The fact that Indians can do this is obvious when we look at the example of Maruti. Till the Maruti car was put on the streets of India, the Indian entrepreneur had not been exposed to high technology cars and kept on producing shoddy quality goods required for the Ambassador and the Fiat. But suddenly, within a few years of his exposure to Maruti, the quality of goods produced has gone up and even the other cars have been forced to use better quality in their cars to be able to compete with rising consumer expectations.

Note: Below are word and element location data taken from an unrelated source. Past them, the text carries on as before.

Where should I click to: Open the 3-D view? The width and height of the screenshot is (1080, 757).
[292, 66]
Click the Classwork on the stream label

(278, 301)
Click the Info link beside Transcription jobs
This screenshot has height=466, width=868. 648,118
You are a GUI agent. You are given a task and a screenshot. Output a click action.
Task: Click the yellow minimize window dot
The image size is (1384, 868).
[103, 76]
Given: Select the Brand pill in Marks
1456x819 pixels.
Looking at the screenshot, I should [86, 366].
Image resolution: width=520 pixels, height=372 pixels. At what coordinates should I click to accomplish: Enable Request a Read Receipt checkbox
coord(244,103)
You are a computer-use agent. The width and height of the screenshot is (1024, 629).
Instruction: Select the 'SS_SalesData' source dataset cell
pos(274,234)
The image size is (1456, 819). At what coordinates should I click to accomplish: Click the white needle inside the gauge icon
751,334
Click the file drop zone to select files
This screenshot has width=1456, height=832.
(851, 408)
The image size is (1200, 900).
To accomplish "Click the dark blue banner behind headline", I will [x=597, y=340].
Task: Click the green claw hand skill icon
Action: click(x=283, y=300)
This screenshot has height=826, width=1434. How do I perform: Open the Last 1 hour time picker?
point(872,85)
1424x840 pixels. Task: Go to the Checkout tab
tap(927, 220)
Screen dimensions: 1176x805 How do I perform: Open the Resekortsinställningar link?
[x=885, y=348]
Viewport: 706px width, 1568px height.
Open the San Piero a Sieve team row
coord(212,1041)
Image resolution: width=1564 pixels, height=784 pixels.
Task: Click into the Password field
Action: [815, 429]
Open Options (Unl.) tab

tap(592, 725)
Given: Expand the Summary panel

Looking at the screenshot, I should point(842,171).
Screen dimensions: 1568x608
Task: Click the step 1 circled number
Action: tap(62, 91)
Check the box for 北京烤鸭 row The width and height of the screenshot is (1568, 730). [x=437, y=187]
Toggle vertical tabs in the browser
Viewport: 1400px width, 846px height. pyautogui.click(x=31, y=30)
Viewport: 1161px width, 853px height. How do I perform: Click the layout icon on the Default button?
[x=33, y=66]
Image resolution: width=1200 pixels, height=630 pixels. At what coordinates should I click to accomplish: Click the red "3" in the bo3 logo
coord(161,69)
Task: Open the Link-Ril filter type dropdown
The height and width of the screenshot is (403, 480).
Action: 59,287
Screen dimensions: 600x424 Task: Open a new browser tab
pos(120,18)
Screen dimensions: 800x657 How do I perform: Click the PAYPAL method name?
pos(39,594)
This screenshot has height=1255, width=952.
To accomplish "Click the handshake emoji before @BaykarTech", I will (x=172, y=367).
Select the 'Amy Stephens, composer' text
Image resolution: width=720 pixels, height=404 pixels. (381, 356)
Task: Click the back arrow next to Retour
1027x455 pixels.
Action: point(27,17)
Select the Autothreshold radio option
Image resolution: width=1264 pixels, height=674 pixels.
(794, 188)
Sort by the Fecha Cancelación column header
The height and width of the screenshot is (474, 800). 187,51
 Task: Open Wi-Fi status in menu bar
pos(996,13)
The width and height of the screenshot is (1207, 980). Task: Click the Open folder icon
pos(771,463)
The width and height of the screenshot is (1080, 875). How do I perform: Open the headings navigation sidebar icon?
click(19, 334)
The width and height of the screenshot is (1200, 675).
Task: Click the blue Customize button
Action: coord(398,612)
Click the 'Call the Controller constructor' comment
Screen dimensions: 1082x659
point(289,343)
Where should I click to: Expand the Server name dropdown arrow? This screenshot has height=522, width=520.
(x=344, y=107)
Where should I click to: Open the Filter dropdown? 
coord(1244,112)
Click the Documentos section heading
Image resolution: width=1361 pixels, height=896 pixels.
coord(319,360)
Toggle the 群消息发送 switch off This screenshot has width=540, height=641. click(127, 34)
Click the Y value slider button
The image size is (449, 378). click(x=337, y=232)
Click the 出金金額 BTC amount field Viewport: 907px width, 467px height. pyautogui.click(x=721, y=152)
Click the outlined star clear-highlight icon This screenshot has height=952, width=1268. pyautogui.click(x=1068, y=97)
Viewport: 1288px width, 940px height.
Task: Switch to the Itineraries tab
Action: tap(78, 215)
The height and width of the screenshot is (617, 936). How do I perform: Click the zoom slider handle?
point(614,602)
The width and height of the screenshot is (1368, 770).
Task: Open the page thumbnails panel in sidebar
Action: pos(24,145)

I contend therefore that the government is totally unjustified in promoting outdated technology and must therefore take all steps to strategically promote high technology. The plea of heavy density of population does not cut much ice. When we examine the example of Samsung, the Korean giant, we find that he sold practically all of his microwaves to foreign countries, until, partially induced by the wealth brought into Korea by these sales, the people of Korea became rich enough to afford his products within the country itself. Therefore, just because markets do not exist for certain products at present in India, it does not mean that we should make this an excuse for promoting only the labour-intensive primitive or even appropriate technologies, but should definitely strike out in the direction of high technology, where we are now decades behind even our Asian neighbours.